Page MenuHomePhabricator

Investigate wbformatvalue behaviour regarding datatype and datavalue type
Closed, ResolvedPublic3 Story Points

Description

In T207479 some traces were identified showing exceptions.

During the task breakdown we decided the ticket probably needed a different fix than just catching the exceptions.

SPIKE 4 hours

There are various combinations that need to be checked

  • datavalue type, no datatype
  • matching types
  • mismatching types

Conclusions
For values that look like entityids the datavalue type should be wikibase-entityid

  • Everything works to plan when the value is an entityid and matching datatype is supplied
  • For mismatched types:
    • If the datatype is unknown returns unknown datatype
    • If the datatype is one of monolingualtext quantity string time external-id wikibase-item wikibase-property and id is item or property return nice human link to entity
    • If the datatype is one of monolingualtext quantity string time external-id wikibase-item wikibase-property and id is lexeme (sub) id return link only to lexeme entity and no human readable string
    • If the datatype is one of url commonsMedia geo-shape tabular-data returns internal_api_error_InvalidArgumentException
    • If the datatype is wikibase-lexeme but id is not lexeme id returns internal_api_error_InvalidArgumentException
    • If the datatype is wikibase-form but existent lexeme or sense id provided causes fatal error
    • If the datatype is wikibase-form and non-existent sense id provided return link to deleted sense
    • If the datatype is wikibase-form and non-existent lexeme id provided returns internal_api_error_InvalidArgumentException
    • If the datatype is wikibase-sense and a non-sense id is provided causes fatal error

Event Timeline

Addshore triaged this task as Normal priority.Nov 13 2018, 2:54 PM
Addshore created this task.
Addshore renamed this task from Investigate wbformatvalue behaviour when datatype isn't provided to Investigate wbformatvalue behaviour regarding datatype and datavalue type.Nov 13 2018, 2:57 PM
Addshore added a project: Spike.
Addshore updated the task description. (Show Details)
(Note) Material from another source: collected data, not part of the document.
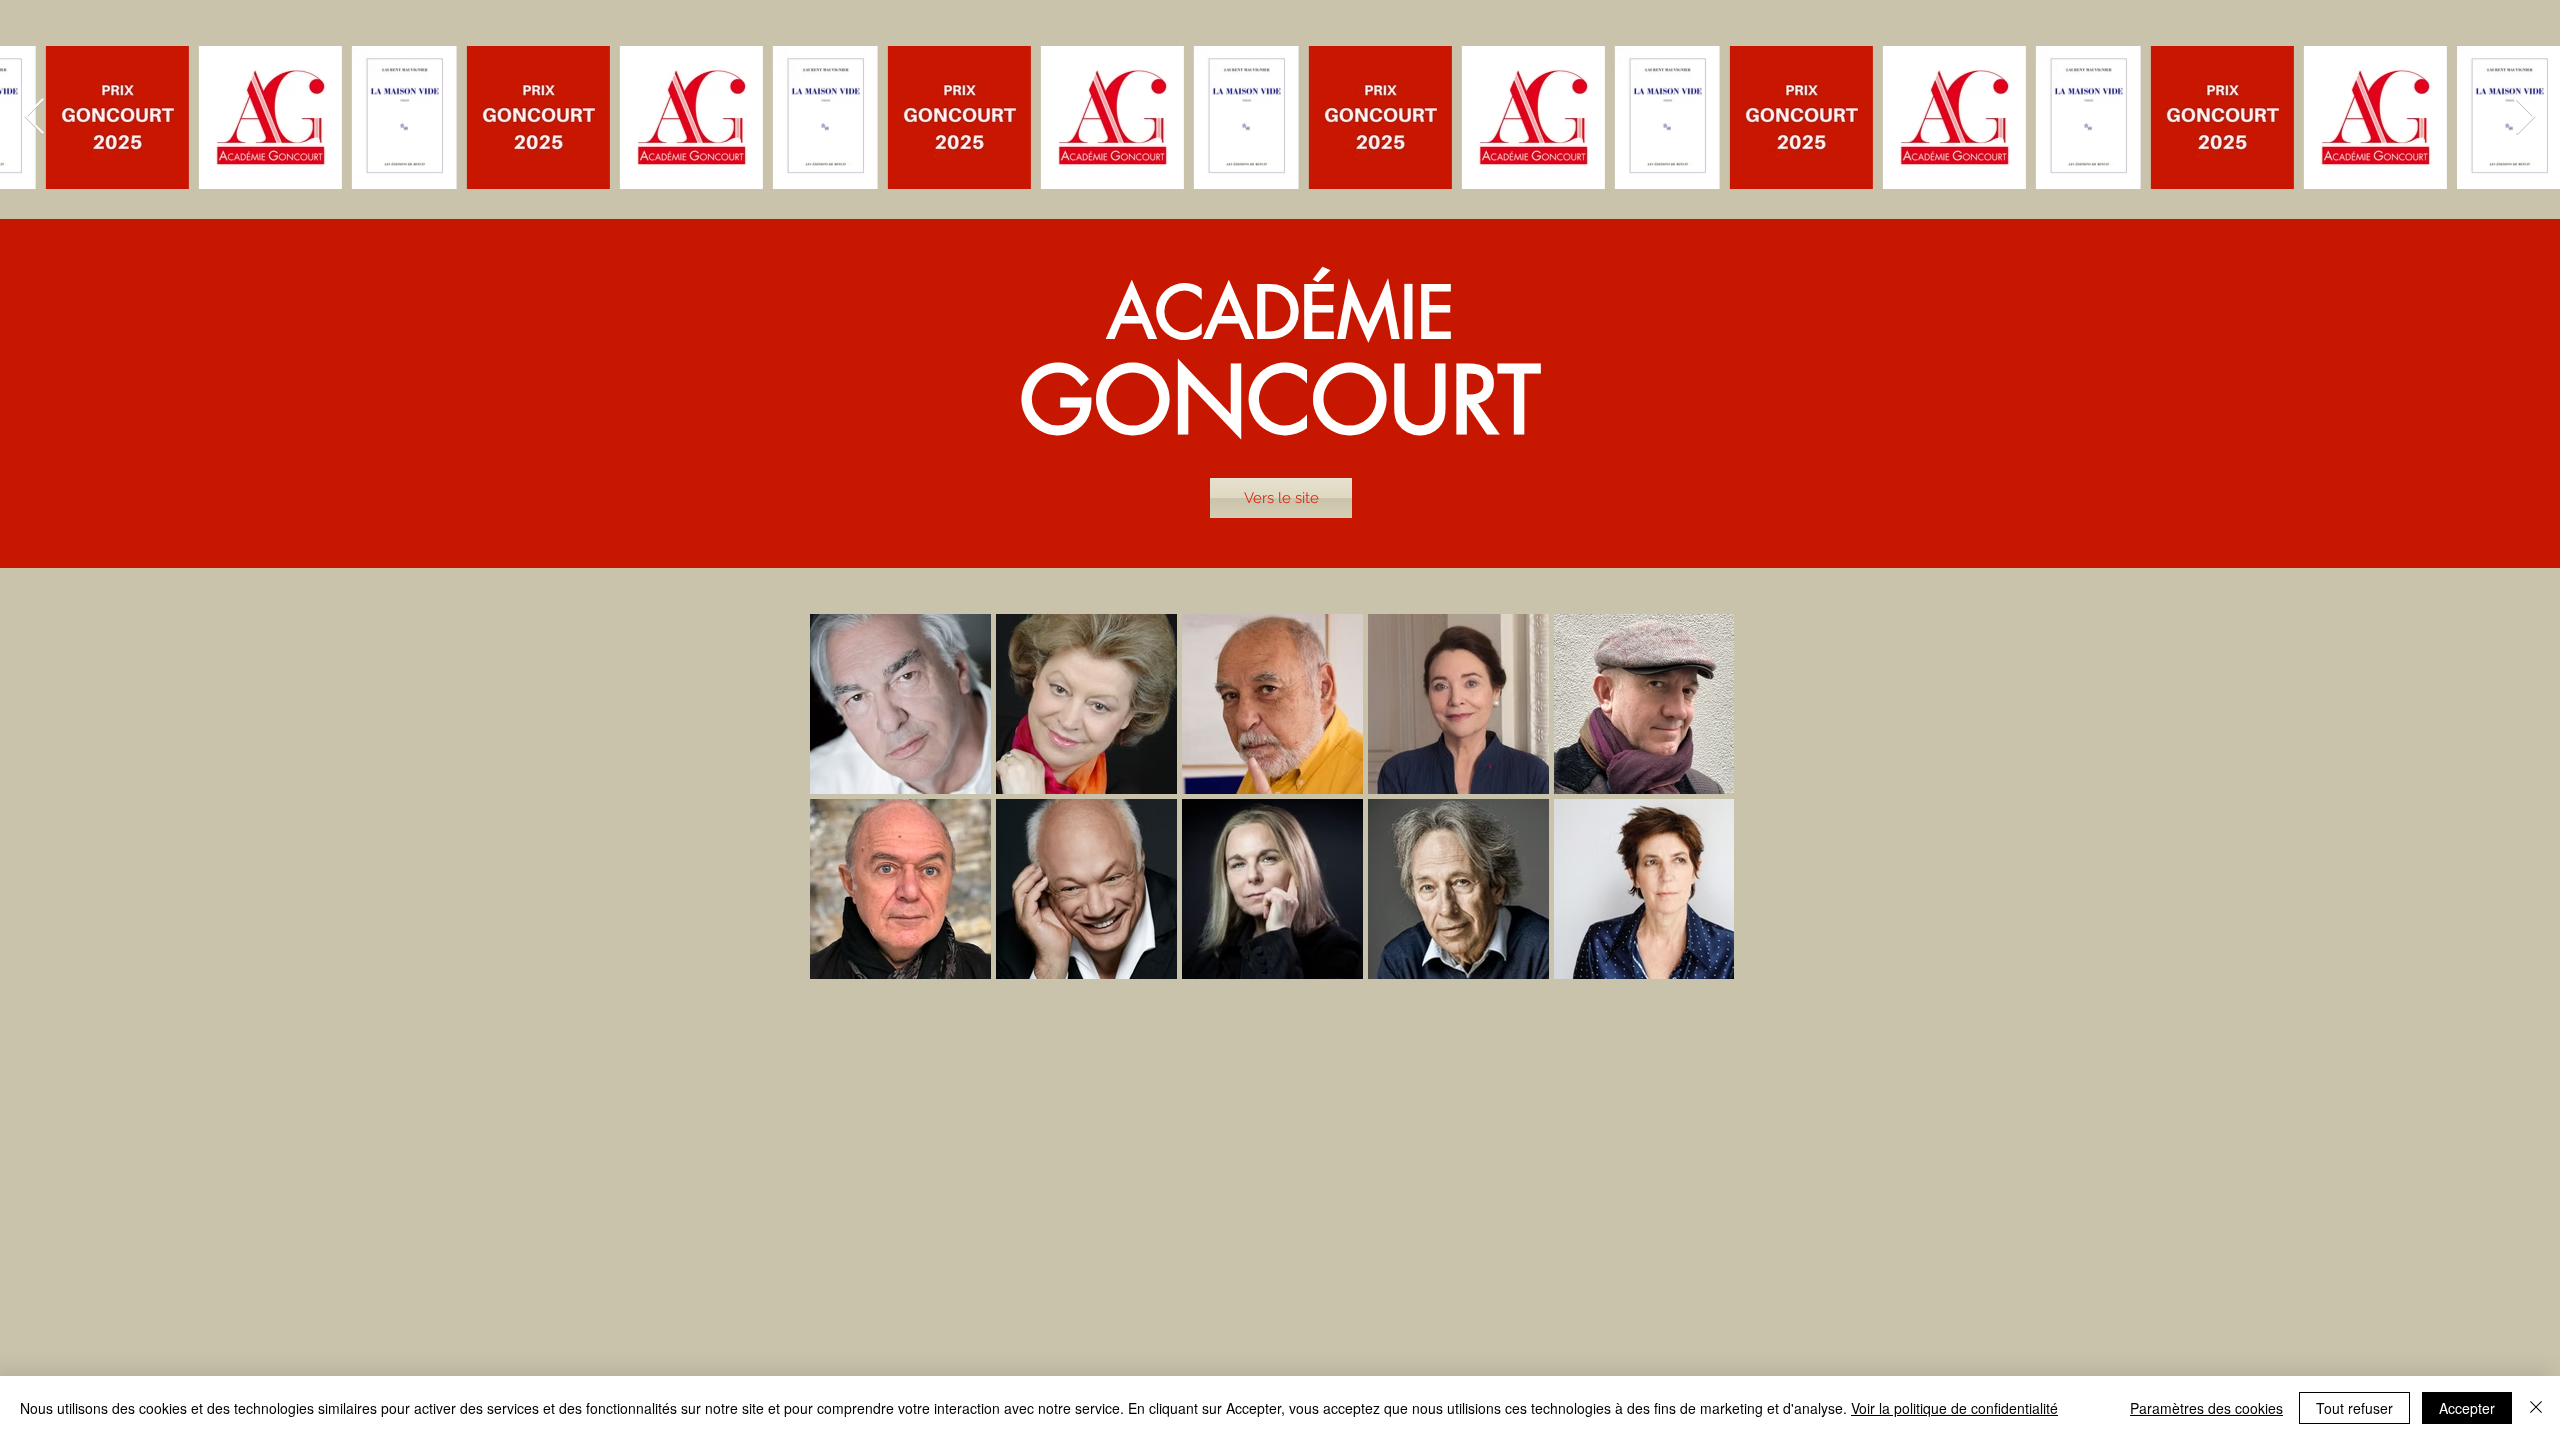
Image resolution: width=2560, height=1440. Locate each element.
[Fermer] (2536, 1408)
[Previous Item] (34, 117)
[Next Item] (2525, 117)
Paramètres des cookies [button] (2206, 1408)
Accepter (2467, 1408)
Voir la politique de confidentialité (1954, 1408)
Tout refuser (2354, 1408)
Some examples of current behavior:

  • form/sense ID value, lexeme datatype: InvalidArgumentException
  • form/sense ID value, sense/form datatype: PHP fatal error
  • lexeme ID value, sense/form datatype: PHP fatal error
  • lexeme/sense/form ID value, item datatype: generic link (lexeme target, ID text)
  • lexeme ID value, string datatype: generic link
  • lexeme ID value, url datatype: InvalidArgumentException

It’s a mess.

Tarrow added a comment.EditedNov 20 2018, 10:20 AM

I've tested various combinations of the possible entries in the "datavalue" parameter. i.e. varying the specified type and the id string datavalue=={"type":"$TYPE", "value": {"id":"$VALUE"}} while keeping the "datatype" parameter fixed as wikibase-item

with the following possible values:

TYPES="bad globecoordinate monolingualtext quantity string url commonsMedia geo-shape tabular-data time wikibase-entityid wikibase-unmapped-entityid external-id wikibase-lexeme wikibase-form wikibase-sense wikibase-item wikibase-property"
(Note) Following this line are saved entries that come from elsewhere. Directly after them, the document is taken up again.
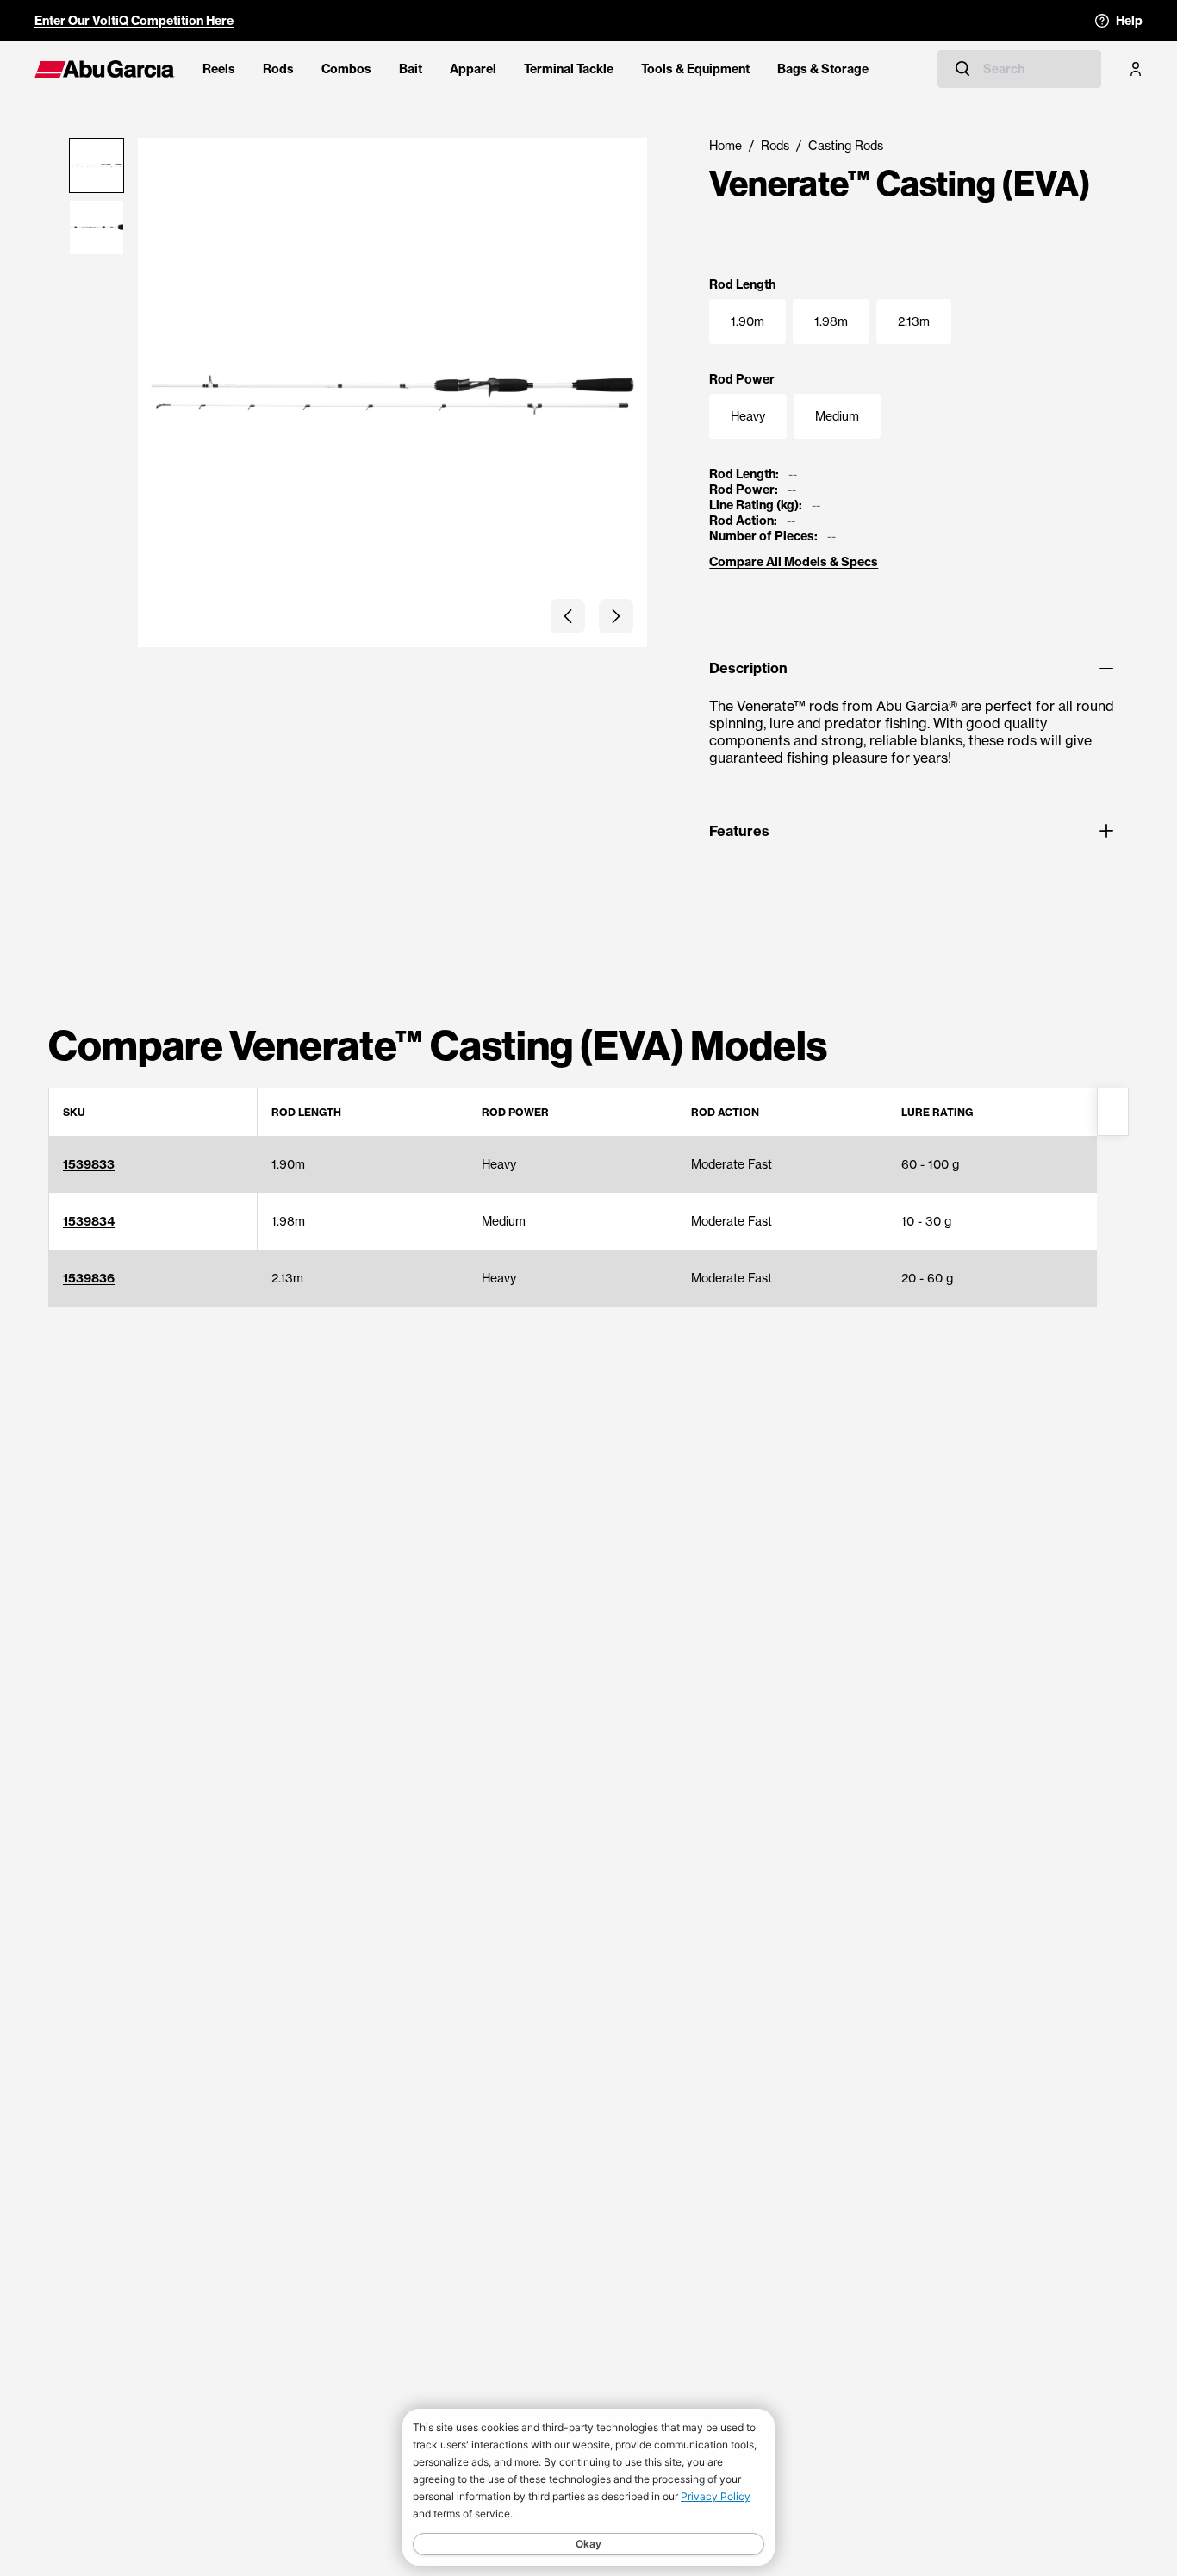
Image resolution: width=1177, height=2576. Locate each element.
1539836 (89, 1278)
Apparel (473, 69)
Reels (218, 69)
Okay (588, 2543)
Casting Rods (845, 145)
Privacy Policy (715, 2496)
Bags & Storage (823, 69)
VALUES="L10-F3 L10-S3 L10 P10 Q100"

Every combination except $TYPE == wikibase-entityid resulted in a internal_api_error_InvalidArgumentException

which resulted in the following:

Trying value: L10-F3 and type: wikibase-entityid {"result":"<a title=\"Lexeme:L10\" href=\"/wiki/Lexeme:L10\">L10-F3</a>"}
Trying value: L10-S3 and type: wikibase-entityid {"result":"<a title=\"Lexeme:L10\" href=\"/wiki/Lexeme:L10\">L10-S3</a>"}
Trying value: L10 and type: wikibase-entityid {"result":"<a title=\"Lexeme:L10\" href=\"/wiki/Lexeme:L10\">L10</a>"}
Trying value: P10 and type: wikibase-entityid {"result":"<a title=\"Property:P10\" href=\"/wiki/Property:P10\">video</a>"}
Trying value: Q100 and type: wikibase-entityid {"result":"<a title=\"Q100\" href=\"/wiki/Q100\">Boston</a>"}

Totally omitting the type field in the json results in: DataValue type is missing errors.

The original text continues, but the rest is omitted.